**Data**
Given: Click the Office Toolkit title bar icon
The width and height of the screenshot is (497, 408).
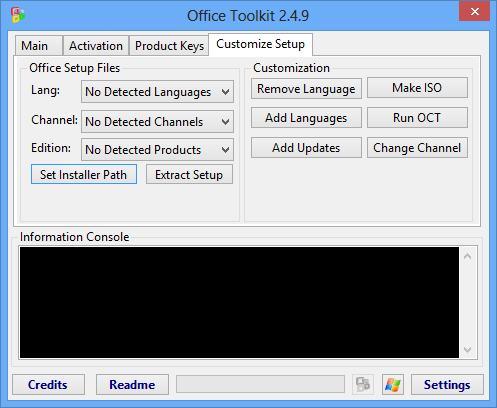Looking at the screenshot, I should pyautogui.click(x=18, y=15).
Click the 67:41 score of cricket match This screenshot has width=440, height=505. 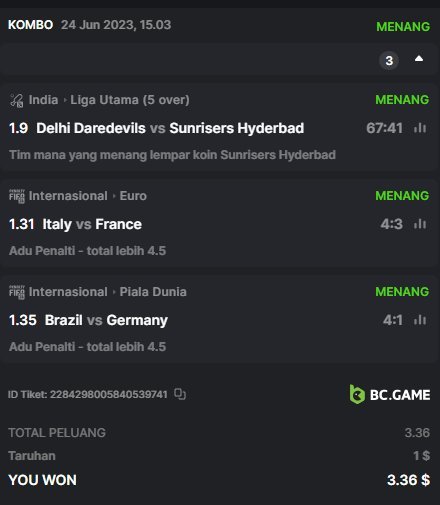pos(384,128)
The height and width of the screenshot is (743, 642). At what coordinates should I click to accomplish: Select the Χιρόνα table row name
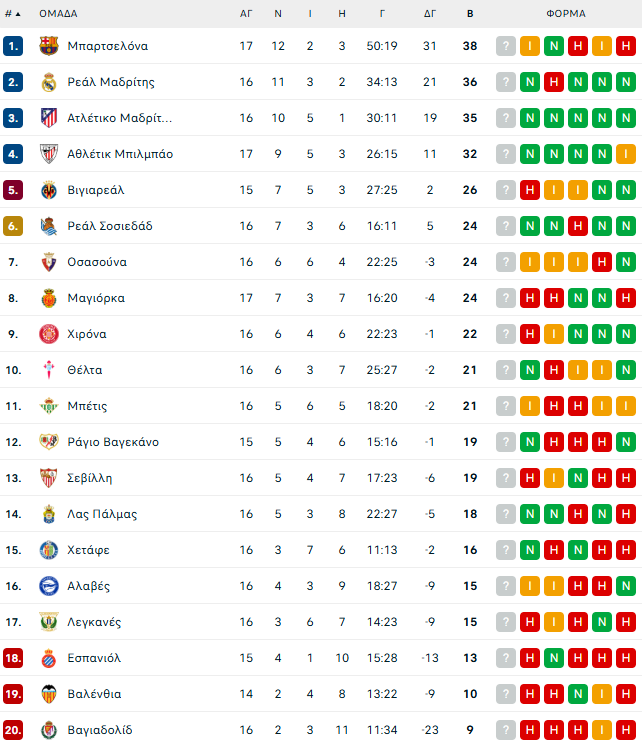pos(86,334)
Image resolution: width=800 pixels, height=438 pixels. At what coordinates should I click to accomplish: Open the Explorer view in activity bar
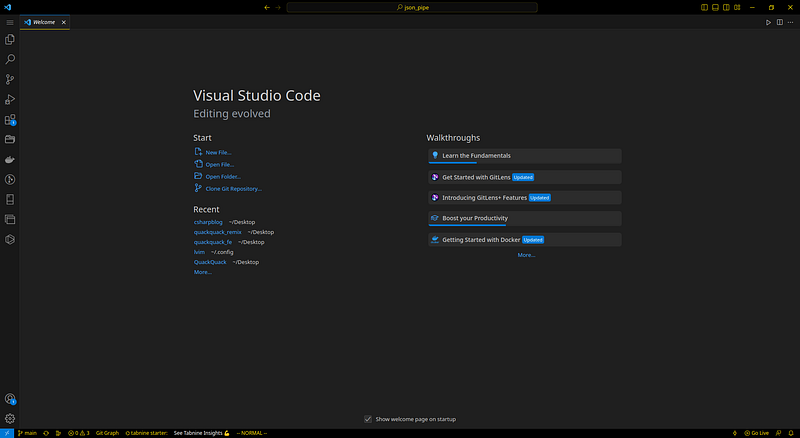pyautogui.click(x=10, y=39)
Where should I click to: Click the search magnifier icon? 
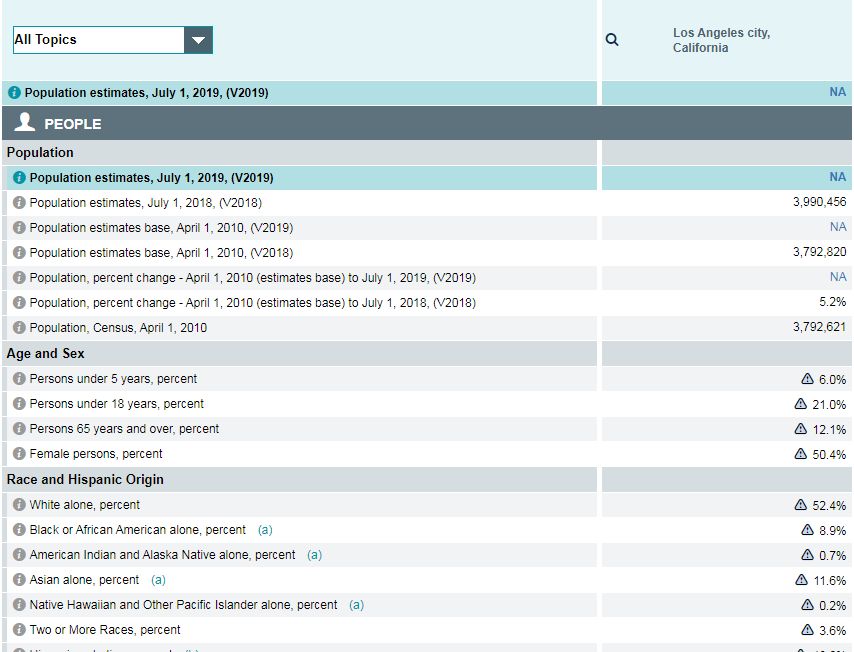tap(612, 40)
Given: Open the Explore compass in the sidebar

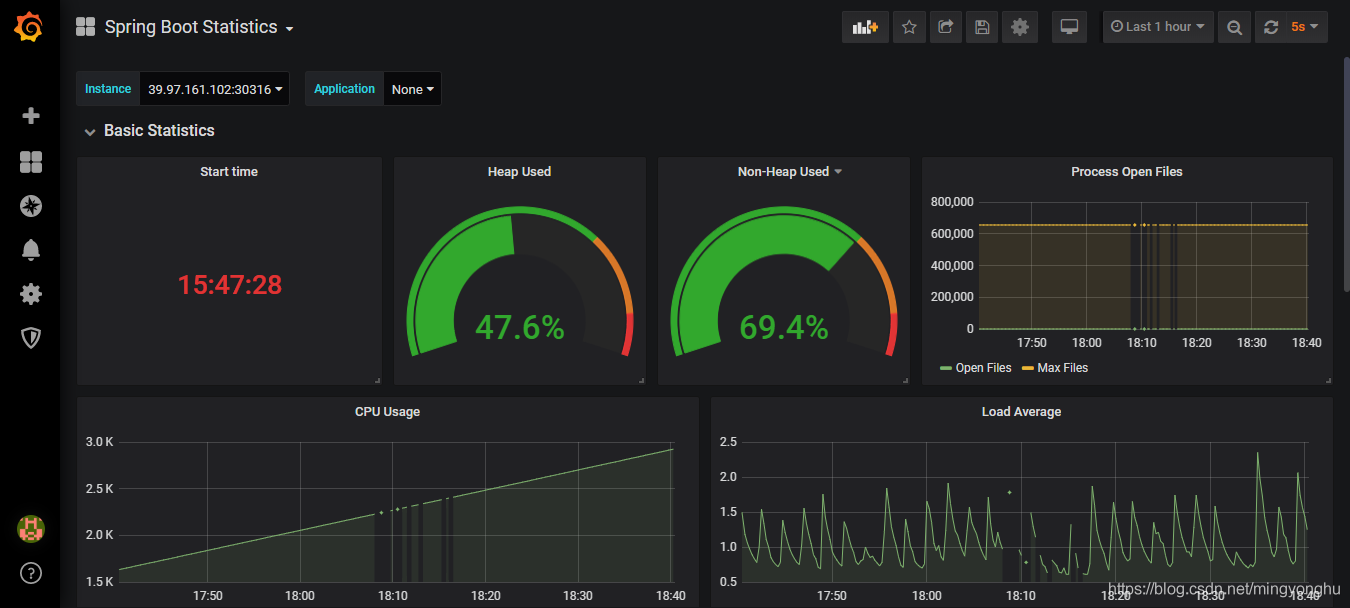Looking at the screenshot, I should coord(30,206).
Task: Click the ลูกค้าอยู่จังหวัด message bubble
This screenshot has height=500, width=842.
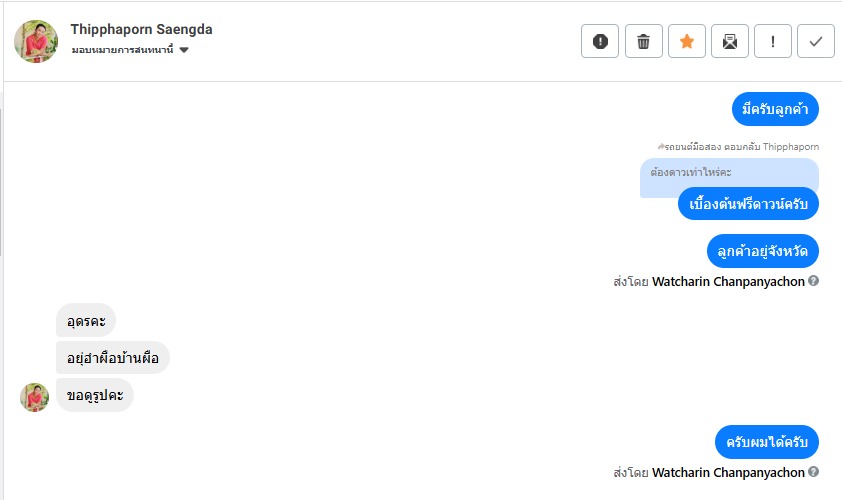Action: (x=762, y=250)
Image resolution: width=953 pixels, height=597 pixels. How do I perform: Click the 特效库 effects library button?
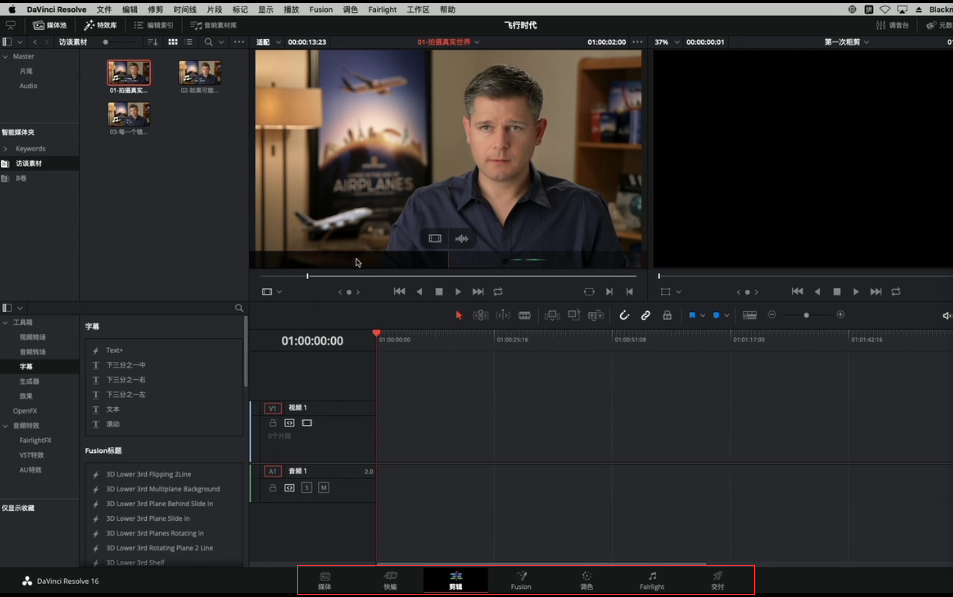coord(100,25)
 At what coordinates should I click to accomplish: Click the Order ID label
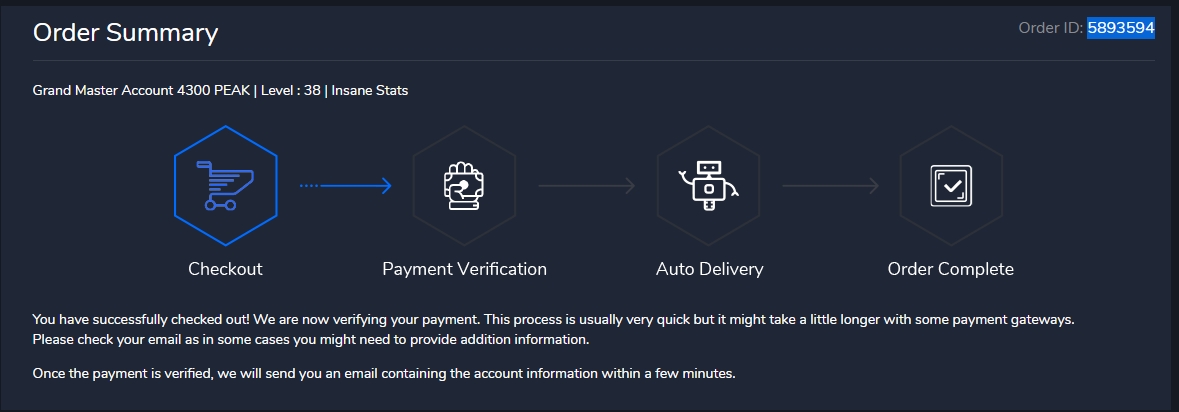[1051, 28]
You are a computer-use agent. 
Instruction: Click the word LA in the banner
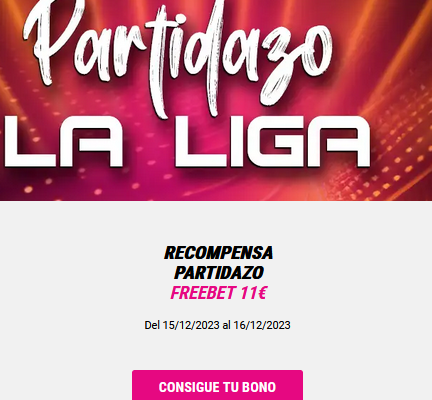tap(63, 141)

**How to complete this task**
With the pictures left out, output the lines from the one containing "Image resolution: width=953" through the last line of the records above, exactly as they are.

**Task result**
Image resolution: width=953 pixels, height=597 pixels. How do I perform: Click the 特效库 effects library button?
coord(100,25)
 At what coordinates should I click to accomplish: Click the Order ID label
[1051, 28]
You are a computer-use agent. 
Instruction: Click the word LA in the banner
tap(63, 141)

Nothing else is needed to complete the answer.